Raw records
***

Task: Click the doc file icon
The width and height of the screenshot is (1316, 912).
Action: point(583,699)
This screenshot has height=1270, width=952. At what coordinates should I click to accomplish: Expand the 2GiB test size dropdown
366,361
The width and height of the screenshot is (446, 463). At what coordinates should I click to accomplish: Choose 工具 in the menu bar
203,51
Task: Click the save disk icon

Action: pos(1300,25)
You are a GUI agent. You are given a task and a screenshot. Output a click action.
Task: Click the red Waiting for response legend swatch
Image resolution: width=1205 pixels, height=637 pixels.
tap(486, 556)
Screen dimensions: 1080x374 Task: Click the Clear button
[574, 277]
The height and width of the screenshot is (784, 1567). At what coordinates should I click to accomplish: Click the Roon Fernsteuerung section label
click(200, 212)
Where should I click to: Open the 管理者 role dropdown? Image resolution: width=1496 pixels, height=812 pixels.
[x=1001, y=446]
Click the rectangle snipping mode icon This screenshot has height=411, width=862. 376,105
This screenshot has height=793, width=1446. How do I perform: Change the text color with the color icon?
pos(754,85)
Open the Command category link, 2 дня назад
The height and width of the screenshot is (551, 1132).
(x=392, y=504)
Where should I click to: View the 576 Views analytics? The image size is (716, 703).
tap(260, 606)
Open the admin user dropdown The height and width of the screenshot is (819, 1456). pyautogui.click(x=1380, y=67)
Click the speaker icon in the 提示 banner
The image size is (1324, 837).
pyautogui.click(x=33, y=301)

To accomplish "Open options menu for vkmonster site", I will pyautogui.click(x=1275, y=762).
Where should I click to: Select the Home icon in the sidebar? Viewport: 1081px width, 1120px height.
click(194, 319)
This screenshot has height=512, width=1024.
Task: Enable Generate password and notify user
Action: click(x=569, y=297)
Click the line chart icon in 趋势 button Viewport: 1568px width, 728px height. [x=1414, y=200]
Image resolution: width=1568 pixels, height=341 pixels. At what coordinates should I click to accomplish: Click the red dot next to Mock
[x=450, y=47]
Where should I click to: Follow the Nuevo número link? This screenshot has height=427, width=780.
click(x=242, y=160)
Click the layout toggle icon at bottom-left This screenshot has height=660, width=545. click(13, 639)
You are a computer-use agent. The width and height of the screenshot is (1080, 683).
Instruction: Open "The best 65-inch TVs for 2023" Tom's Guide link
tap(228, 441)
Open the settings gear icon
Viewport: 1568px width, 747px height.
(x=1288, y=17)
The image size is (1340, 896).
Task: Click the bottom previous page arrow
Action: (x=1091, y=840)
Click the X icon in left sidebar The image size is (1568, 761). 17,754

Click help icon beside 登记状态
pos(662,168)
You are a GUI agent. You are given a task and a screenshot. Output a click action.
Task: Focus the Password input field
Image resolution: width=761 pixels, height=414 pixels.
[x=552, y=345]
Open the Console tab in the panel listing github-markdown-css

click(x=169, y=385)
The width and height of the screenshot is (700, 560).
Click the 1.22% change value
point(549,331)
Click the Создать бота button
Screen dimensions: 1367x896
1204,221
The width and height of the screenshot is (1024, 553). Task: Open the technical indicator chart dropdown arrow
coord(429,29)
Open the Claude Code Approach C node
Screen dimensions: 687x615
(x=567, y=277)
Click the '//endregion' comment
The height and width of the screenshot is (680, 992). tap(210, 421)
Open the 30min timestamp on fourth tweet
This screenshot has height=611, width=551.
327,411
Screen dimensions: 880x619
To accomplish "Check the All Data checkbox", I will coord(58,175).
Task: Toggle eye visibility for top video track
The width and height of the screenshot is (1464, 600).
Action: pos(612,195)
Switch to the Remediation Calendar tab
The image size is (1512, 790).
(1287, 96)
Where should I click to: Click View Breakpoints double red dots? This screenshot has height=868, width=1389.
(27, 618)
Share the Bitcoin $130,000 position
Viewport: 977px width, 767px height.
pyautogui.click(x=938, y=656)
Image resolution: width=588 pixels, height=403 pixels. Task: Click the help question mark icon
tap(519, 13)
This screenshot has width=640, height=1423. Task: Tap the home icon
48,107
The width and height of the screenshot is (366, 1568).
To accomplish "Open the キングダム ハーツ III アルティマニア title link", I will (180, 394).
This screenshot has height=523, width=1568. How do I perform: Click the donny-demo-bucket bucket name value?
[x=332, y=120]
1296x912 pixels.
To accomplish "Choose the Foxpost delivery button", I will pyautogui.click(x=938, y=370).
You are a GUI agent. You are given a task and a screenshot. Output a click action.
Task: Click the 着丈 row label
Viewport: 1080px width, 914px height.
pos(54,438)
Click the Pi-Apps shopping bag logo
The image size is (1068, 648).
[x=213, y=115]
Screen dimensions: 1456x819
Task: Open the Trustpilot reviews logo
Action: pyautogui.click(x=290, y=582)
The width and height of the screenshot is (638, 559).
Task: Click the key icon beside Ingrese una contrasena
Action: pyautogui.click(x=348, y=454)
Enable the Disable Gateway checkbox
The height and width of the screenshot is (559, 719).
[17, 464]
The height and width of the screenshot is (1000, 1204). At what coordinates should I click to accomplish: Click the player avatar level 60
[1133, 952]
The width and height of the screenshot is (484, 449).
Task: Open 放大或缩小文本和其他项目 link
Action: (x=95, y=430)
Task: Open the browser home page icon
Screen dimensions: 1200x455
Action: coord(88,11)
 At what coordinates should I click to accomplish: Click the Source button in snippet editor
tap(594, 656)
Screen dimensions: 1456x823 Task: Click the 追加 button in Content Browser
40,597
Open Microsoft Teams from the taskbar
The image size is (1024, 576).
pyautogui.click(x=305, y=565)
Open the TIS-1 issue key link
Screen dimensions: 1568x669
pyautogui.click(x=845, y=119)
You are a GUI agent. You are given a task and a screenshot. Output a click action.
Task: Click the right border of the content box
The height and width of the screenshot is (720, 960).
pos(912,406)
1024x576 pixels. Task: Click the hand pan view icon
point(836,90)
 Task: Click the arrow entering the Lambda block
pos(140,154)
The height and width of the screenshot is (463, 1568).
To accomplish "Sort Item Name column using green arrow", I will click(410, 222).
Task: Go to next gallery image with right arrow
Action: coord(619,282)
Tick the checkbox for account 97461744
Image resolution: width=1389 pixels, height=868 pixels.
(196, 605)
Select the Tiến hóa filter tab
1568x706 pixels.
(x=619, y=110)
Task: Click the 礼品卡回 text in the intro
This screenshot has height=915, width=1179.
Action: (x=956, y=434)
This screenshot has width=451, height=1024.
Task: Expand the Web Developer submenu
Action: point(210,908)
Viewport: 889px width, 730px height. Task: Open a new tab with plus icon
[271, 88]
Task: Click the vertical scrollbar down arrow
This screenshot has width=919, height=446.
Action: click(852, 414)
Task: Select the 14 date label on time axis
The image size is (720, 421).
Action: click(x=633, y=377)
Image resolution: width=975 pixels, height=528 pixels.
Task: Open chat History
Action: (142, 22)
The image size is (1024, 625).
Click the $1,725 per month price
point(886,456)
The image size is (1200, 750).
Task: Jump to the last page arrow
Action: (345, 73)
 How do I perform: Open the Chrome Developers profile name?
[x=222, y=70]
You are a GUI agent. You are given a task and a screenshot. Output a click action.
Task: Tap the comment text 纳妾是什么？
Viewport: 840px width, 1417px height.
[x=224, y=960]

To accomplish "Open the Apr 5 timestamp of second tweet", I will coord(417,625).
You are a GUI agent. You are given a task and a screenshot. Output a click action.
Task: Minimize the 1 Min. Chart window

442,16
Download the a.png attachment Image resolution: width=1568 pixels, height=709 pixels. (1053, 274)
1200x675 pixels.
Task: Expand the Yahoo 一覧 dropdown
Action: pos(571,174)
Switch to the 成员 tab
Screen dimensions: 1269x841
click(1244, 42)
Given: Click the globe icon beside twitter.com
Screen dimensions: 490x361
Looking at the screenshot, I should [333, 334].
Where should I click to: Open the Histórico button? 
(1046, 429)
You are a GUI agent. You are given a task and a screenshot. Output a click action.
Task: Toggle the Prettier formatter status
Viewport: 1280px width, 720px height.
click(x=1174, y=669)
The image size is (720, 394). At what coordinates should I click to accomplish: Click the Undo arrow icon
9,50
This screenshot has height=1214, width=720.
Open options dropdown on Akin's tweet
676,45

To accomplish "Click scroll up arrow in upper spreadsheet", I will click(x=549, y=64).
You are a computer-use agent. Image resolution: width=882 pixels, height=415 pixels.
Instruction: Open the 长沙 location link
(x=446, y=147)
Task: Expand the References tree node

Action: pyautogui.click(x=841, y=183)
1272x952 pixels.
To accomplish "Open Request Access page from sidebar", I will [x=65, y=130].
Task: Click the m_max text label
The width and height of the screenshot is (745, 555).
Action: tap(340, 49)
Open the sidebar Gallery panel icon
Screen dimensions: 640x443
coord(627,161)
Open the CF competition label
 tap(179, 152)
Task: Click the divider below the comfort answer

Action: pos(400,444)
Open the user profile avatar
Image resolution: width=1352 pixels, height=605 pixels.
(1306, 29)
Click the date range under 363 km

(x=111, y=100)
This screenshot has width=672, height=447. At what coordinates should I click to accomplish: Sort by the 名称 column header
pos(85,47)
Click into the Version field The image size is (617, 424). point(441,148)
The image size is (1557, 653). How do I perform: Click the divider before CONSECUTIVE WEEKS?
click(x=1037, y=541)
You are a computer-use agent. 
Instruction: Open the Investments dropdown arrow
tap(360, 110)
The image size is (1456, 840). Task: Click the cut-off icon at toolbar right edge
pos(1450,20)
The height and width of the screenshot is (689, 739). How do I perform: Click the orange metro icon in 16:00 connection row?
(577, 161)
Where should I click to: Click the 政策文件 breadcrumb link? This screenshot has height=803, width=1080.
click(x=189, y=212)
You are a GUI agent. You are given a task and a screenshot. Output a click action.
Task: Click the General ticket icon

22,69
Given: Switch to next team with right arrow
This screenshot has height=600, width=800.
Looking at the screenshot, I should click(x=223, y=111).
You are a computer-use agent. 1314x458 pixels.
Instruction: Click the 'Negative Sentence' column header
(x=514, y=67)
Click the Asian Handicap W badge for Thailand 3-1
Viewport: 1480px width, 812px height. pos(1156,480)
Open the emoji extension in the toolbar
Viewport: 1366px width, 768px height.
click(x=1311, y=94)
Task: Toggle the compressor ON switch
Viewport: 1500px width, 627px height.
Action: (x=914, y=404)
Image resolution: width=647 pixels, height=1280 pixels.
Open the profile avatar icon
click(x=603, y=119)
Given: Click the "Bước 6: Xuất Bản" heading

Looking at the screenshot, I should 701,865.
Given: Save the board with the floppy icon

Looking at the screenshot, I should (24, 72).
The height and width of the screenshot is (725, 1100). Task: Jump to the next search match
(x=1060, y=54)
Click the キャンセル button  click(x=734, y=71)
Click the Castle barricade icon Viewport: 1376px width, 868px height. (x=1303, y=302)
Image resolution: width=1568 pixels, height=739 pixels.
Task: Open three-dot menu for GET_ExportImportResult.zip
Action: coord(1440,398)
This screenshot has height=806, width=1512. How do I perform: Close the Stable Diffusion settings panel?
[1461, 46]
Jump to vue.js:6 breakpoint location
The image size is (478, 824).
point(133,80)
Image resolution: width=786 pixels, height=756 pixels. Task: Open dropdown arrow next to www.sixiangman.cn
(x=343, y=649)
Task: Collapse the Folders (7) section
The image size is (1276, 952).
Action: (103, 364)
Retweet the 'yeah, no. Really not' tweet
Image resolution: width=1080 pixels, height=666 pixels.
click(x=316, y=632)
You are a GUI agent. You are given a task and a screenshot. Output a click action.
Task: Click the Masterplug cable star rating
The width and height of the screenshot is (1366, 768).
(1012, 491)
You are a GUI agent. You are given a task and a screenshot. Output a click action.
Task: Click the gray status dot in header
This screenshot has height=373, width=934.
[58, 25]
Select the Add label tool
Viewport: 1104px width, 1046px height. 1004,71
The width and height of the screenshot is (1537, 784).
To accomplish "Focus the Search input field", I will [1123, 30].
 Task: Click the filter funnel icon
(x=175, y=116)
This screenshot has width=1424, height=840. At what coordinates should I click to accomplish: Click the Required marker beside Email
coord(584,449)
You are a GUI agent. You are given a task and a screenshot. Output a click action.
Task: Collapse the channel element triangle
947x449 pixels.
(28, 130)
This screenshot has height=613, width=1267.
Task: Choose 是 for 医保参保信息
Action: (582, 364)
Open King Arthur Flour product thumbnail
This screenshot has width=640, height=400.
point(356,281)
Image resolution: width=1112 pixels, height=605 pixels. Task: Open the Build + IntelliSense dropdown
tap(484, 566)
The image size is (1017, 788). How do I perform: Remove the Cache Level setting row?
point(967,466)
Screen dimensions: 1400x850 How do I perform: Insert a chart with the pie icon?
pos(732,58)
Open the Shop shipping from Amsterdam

***

▶ **What this task involves**
Copy the rows exactly as they appear, starting with the line that contains "The height and width of the screenshot is (784, 1567)." and ending with the line that contains "Open the admin", including both of those lines.

▶ **Problem solution**
The height and width of the screenshot is (784, 1567). At what coordinates should I click to accomplish: Click the Roon Fernsteuerung section label
click(200, 212)
Where should I click to: Open the 管理者 role dropdown? Image resolution: width=1496 pixels, height=812 pixels.
[x=1001, y=446]
Click the rectangle snipping mode icon This screenshot has height=411, width=862. 376,105
This screenshot has height=793, width=1446. How do I perform: Change the text color with the color icon?
pos(754,85)
Open the Command category link, 2 дня назад
The height and width of the screenshot is (551, 1132).
(x=392, y=504)
Where should I click to: View the 576 Views analytics? The image size is (716, 703).
tap(260, 606)
Open the admin user dropdown The height and width of the screenshot is (819, 1456). pyautogui.click(x=1380, y=67)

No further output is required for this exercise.